Saved entries:

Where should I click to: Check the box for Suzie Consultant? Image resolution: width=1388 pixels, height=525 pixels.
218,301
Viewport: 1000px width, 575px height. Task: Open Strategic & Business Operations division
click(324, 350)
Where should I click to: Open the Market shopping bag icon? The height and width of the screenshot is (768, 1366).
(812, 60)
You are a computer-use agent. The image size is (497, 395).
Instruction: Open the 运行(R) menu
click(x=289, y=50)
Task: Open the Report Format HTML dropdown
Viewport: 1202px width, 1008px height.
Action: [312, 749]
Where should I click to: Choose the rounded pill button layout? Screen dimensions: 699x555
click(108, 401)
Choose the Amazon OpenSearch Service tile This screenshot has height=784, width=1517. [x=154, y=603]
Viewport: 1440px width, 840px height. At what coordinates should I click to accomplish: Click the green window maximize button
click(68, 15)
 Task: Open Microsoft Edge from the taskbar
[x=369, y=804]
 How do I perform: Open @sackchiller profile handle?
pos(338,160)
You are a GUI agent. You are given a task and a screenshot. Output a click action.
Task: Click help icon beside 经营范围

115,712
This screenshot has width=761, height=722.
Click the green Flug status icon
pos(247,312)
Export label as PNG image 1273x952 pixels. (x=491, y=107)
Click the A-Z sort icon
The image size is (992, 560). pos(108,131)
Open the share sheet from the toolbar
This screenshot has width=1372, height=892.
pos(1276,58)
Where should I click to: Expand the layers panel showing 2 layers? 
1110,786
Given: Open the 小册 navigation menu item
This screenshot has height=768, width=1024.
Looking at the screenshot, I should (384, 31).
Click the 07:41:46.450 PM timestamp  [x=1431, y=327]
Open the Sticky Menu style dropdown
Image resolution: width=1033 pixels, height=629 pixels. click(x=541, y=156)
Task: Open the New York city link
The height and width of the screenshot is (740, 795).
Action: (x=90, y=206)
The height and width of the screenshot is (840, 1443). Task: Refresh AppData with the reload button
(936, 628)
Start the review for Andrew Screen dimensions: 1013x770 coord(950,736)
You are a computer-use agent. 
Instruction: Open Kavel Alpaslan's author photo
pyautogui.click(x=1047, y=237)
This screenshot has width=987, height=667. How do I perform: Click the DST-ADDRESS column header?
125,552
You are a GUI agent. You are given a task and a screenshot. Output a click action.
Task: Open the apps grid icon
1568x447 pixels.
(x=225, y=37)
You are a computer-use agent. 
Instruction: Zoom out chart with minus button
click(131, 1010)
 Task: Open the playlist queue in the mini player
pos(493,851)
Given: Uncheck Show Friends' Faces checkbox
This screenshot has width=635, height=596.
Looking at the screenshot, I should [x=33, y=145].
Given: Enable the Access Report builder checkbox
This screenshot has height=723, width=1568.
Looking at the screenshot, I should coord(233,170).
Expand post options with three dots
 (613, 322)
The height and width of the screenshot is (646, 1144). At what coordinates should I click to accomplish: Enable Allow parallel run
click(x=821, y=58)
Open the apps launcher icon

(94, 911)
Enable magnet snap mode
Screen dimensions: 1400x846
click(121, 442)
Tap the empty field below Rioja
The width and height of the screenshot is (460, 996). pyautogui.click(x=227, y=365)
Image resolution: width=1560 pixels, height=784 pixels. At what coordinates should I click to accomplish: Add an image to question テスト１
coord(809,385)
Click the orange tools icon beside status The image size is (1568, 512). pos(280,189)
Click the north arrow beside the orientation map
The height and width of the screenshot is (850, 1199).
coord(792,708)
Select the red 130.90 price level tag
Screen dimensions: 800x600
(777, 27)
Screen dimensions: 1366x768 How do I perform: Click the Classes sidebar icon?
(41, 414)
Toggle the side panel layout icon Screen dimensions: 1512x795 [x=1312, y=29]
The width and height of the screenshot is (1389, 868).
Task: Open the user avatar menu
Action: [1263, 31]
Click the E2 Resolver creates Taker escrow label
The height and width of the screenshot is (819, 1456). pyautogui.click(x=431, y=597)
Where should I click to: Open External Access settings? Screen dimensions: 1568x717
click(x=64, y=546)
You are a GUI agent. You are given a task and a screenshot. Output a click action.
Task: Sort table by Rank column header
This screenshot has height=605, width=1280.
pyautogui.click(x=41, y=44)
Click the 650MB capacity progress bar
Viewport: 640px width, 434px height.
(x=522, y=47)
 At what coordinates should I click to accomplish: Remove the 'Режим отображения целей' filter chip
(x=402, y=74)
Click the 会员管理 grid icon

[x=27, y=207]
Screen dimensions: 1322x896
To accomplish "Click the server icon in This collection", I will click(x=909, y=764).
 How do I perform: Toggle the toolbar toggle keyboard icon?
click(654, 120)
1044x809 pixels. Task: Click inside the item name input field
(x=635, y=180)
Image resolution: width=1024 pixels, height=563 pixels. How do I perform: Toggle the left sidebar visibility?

- Your instructions:
Revise the records above so that every instance of "Where should I click to" reads "Where do I click to", keeping all other text unchanged.

- Exercise response:
Where do I click to: Check the box for Suzie Consultant? Image resolution: width=1388 pixels, height=525 pixels.
218,301
Viewport: 1000px width, 575px height. Task: Open Strategic & Business Operations division
click(324, 350)
Where do I click to: Open the Market shopping bag icon? The height and width of the screenshot is (768, 1366).
(812, 60)
You are a computer-use agent. The image size is (497, 395).
Instruction: Open the 运行(R) menu
click(x=289, y=50)
Task: Open the Report Format HTML dropdown
Viewport: 1202px width, 1008px height.
Action: [312, 749]
Where do I click to: Choose the rounded pill button layout? Screen dimensions: 699x555
click(108, 401)
Choose the Amazon OpenSearch Service tile This screenshot has height=784, width=1517. [x=154, y=603]
Viewport: 1440px width, 840px height. At what coordinates should I click to accomplish: Click the green window maximize button
click(68, 15)
 Task: Open Microsoft Edge from the taskbar
[x=369, y=804]
 How do I perform: Open @sackchiller profile handle?
pos(338,160)
You are a GUI agent. You are given a task and a screenshot. Output a click action.
Task: Click help icon beside 经营范围

115,712
This screenshot has width=761, height=722.
Click the green Flug status icon
pos(247,312)
Export label as PNG image 1273x952 pixels. (x=491, y=107)
Click the A-Z sort icon
The image size is (992, 560). pos(108,131)
Open the share sheet from the toolbar
This screenshot has width=1372, height=892.
pos(1276,58)
Where do I click to: Expand the layers panel showing 2 layers? 
1110,786
Given: Open the 小册 navigation menu item
This screenshot has height=768, width=1024.
Looking at the screenshot, I should (384, 31).
Click the 07:41:46.450 PM timestamp  [x=1431, y=327]
Open the Sticky Menu style dropdown
Image resolution: width=1033 pixels, height=629 pixels. click(x=541, y=156)
Task: Open the New York city link
The height and width of the screenshot is (740, 795).
Action: (x=90, y=206)
The height and width of the screenshot is (840, 1443). Task: Refresh AppData with the reload button
(936, 628)
Start the review for Andrew Screen dimensions: 1013x770 coord(950,736)
You are a computer-use agent. 
Instruction: Open Kavel Alpaslan's author photo
pyautogui.click(x=1047, y=237)
This screenshot has width=987, height=667. How do I perform: Click the DST-ADDRESS column header?
125,552
You are a GUI agent. You are given a task and a screenshot. Output a click action.
Task: Open the apps grid icon
1568x447 pixels.
(x=225, y=37)
You are a computer-use agent. 
Instruction: Zoom out chart with minus button
click(131, 1010)
 Task: Open the playlist queue in the mini player
pos(493,851)
Given: Uncheck Show Friends' Faces checkbox
This screenshot has width=635, height=596.
Looking at the screenshot, I should [x=33, y=145].
Given: Enable the Access Report builder checkbox
This screenshot has height=723, width=1568.
Looking at the screenshot, I should coord(233,170).
Expand post options with three dots
 (613, 322)
The height and width of the screenshot is (646, 1144). At what coordinates should I click to accomplish: Enable Allow parallel run
click(x=821, y=58)
Open the apps launcher icon

(94, 911)
Enable magnet snap mode
Screen dimensions: 1400x846
click(121, 442)
Tap the empty field below Rioja
The width and height of the screenshot is (460, 996). pyautogui.click(x=227, y=365)
Image resolution: width=1560 pixels, height=784 pixels. At what coordinates should I click to accomplish: Add an image to question テスト１
coord(809,385)
Click the orange tools icon beside status The image size is (1568, 512). pos(280,189)
Click the north arrow beside the orientation map
The height and width of the screenshot is (850, 1199).
coord(792,708)
Select the red 130.90 price level tag
Screen dimensions: 800x600
(777, 27)
Screen dimensions: 1366x768 How do I perform: Click the Classes sidebar icon?
(41, 414)
Toggle the side panel layout icon Screen dimensions: 1512x795 [x=1312, y=29]
The width and height of the screenshot is (1389, 868).
Task: Open the user avatar menu
Action: [1263, 31]
Click the E2 Resolver creates Taker escrow label
The height and width of the screenshot is (819, 1456). pyautogui.click(x=431, y=597)
Where do I click to: Open External Access settings? Screen dimensions: 1568x717
click(x=64, y=546)
You are a GUI agent. You are given a task and a screenshot. Output a click action.
Task: Sort table by Rank column header
This screenshot has height=605, width=1280.
pyautogui.click(x=41, y=44)
Click the 650MB capacity progress bar
Viewport: 640px width, 434px height.
(x=522, y=47)
 At what coordinates should I click to accomplish: Remove the 'Режим отображения целей' filter chip
(x=402, y=74)
Click the 会员管理 grid icon

[x=27, y=207]
Screen dimensions: 1322x896
To accomplish "Click the server icon in This collection", I will click(x=909, y=764).
 How do I perform: Toggle the toolbar toggle keyboard icon?
click(654, 120)
1044x809 pixels. Task: Click inside the item name input field
(x=635, y=180)
Image resolution: width=1024 pixels, height=563 pixels. How do I perform: Toggle the left sidebar visibility?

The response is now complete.